Cette proposition de loi « visant à redonner des perspectives à l’économie réelle et à l’emploi industriel » confirme l’obligation de rechercher un repreneur en cas de projet de fermeture d’un établissement, introduite par la loi de sécurisation de l’emploi du 14 juin 2013. Elle en organise le déroulement, les voies de recours auprès du tribunal de commerce et introduit un régime de sanction sous forme de pénalité financière pouvant atteindre 20 smics mensuels par emploi supprimé. Les récentes fermetures de sites (celui d’ArcelorMittal, à Florange, en tête) ayant toutes été précédées d’une procédure de vente, le législateur ne fait qu’inscrire dans la loi une pratique établie, au risque, cependant, d’enfermer les acteurs dans un mécanisme inadapté. Cette loi innove, en revanche, en impliquant étroitement les salariés par un droit d’information renforcé, par la faculté de déposer une offre et par un droit de recours. Si certains y voient l’occasion de nouvelles chicanes, cette proposition de loi vise surtout à faire émerger entre les partenaires sociaux des solutions innovantes, non plus dans la logique exclusive du droit du travail, mais bien dans celle du droit des affaires. D’où l’intervention du tribunal de commerce. Cela n’est pas sans conséquence : invités à être acteurs de l’opération, les représentants du personnel ne pourront pas se contenter de s’opposer. Ils devront être force de proposition, leur crédibilité étant liée aux solutions défendues. C’est un défi passionnant pour les organisations syndicales qui adopteront rapidement la grammaire des fusions et acquisitions. Cette voie est crédible, nous l’avons expérimentée avec succès dans certains dossiers, mais elle demeure exigeante.

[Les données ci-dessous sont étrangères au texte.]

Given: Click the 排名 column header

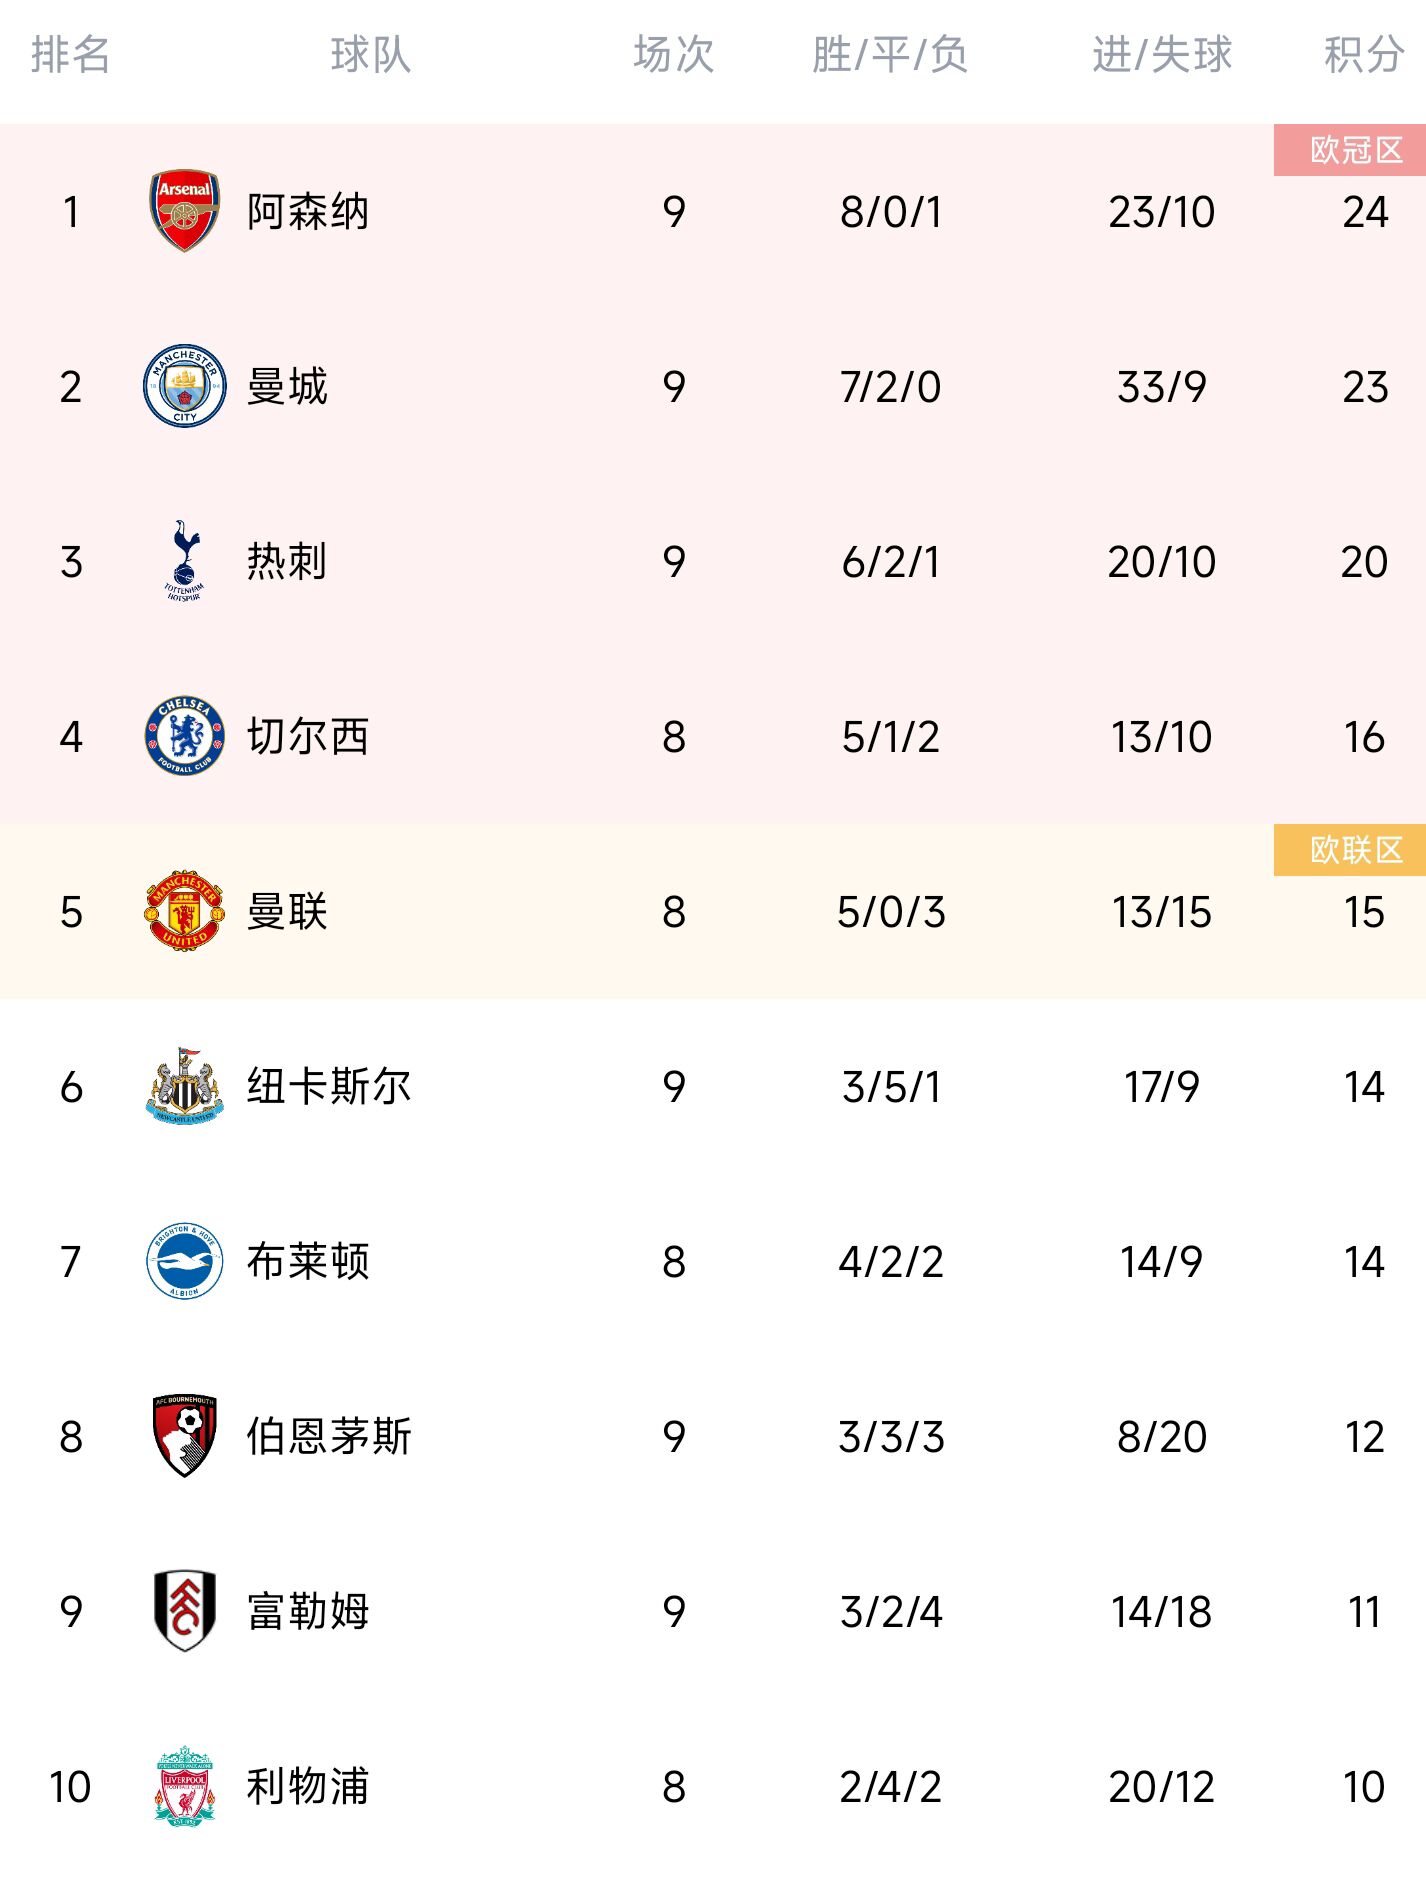Looking at the screenshot, I should tap(70, 55).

Cette proposition de loi doit cependant être amendée sous peine de créer plus de problèmes qu’il n’entend en résoudre. Un seul exemple : l’employeur, pour refuser une offre de reprise, doit se prévaloir d’un motif légitime. De peur, sans doute, que le tribunal de commerce ne s’égare, le législateur limite ce motif à la « mise en péril de la poursuite de l’ensemble de l’activité de l’entreprise ». Ce faisant, un tel motif ne permet pas d’appréhender la complexité de « l’économie réelle ». Le législateur ne pourrait-il donc pas faire confiance au juge pour apprécier la légitimité des motifs ?

CE QU’IL FAUT RETENIR

// La proposition de loi « visant à redonner des perspectives à l’économie réelle et à l’emploi industriel » répond à une promesse de campagne de François Hollande aux salariés d’ArcelorMittal à Florange.

// Le texte crée une obligation de recherche d’un repreneur pour les groupes de plus de 1 000 salariés souhaitant fermer l’un de leurs établissements. En cas de non-respect, le tribunal de commerce pourra être saisi. Pour les entreprises en redressement judiciaire, l’administrateur sera tenu d’informer les salariés qu’ils peuvent déposer une offre de reprise totale ou partielle de l’entreprise.

// Votée en première lecture le 1er octobre par l’Assemblée nationale dans le cadre d’une procédure accélérée, la proposition de loi socialiste sera examinée par le Sénat le 11 décembre prochain.

REPÈRES

20

smics par emploi supprimé (environ 28 500 euros) : c’est le montant des pénalités prévues en cas de nonrespect de l’obligation de recherche d’un repreneur.

1 000

C’est le nombre de salariés à partir duquel les groupes souhaitant céder l’un de leurs établissements sont soumis à l’obligation de recherche d’un repreneur.